**INSTRUCTIONS TO FOLLOW**
Return every line of the items below word for word, but leave the pictures out.

(Item coordinate data)
········
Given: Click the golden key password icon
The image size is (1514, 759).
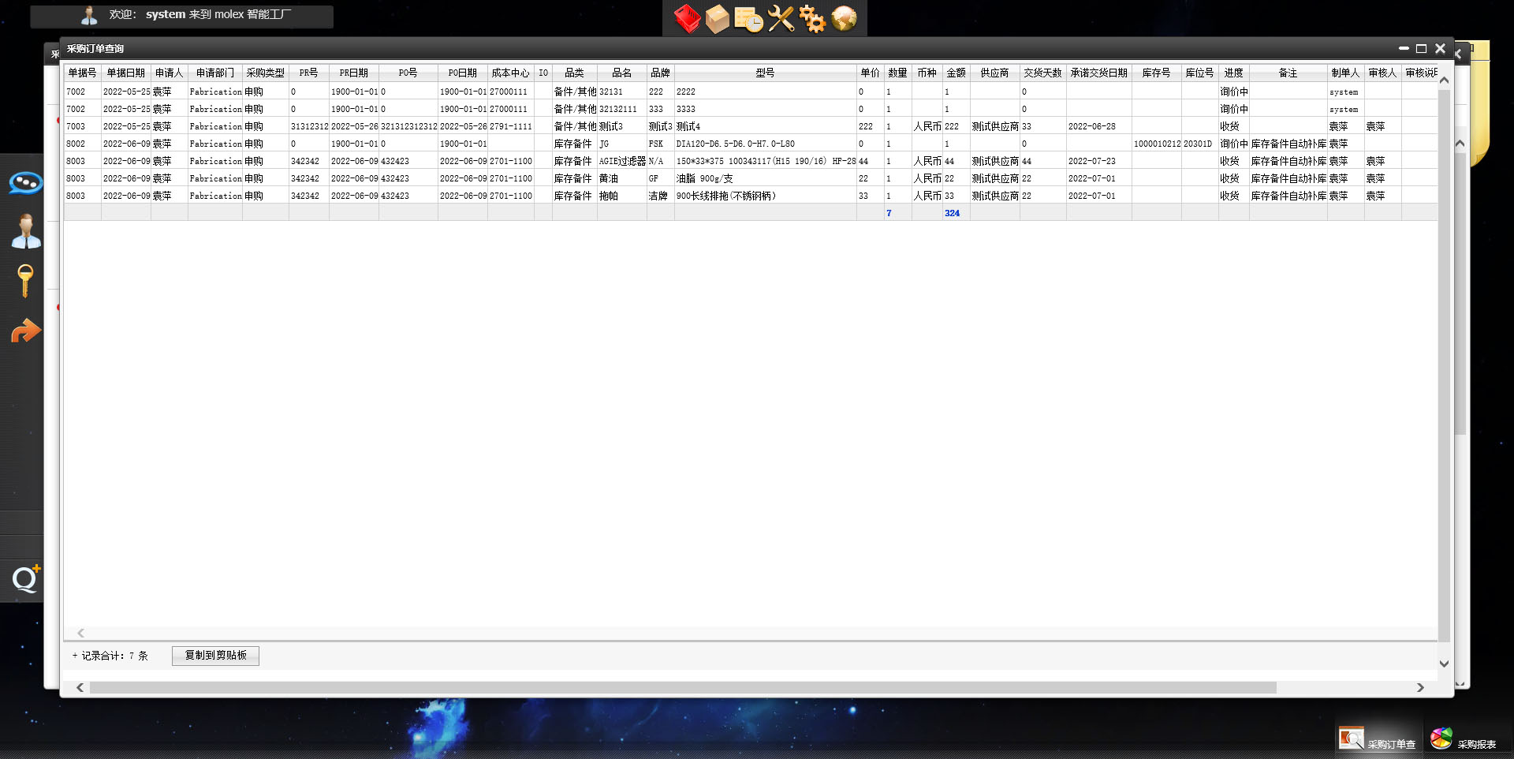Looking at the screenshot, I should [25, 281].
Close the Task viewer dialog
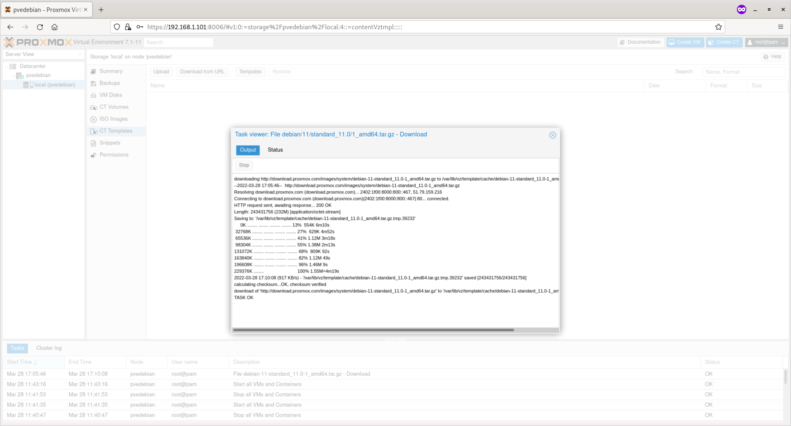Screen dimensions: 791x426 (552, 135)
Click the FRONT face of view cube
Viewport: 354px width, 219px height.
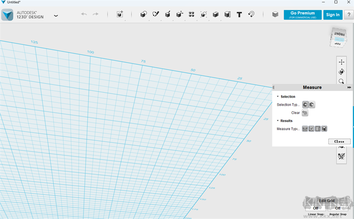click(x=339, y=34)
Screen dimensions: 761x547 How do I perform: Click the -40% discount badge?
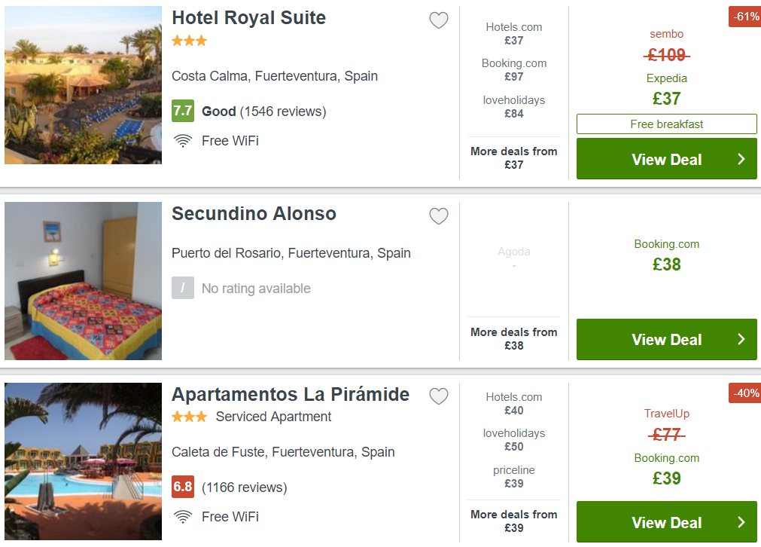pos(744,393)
········
**FINAL RESULT**
Given: Click the golden key password icon
The image size is (1514, 759).
Looking at the screenshot, I should [25, 281].
Close the Task viewer dialog
Screen dimensions: 791x426 (552, 135)
Click the FRONT face of view cube
Viewport: 354px width, 219px height.
click(x=339, y=34)
Screen dimensions: 761x547 How do I perform: Click the -40% discount badge?
pos(744,393)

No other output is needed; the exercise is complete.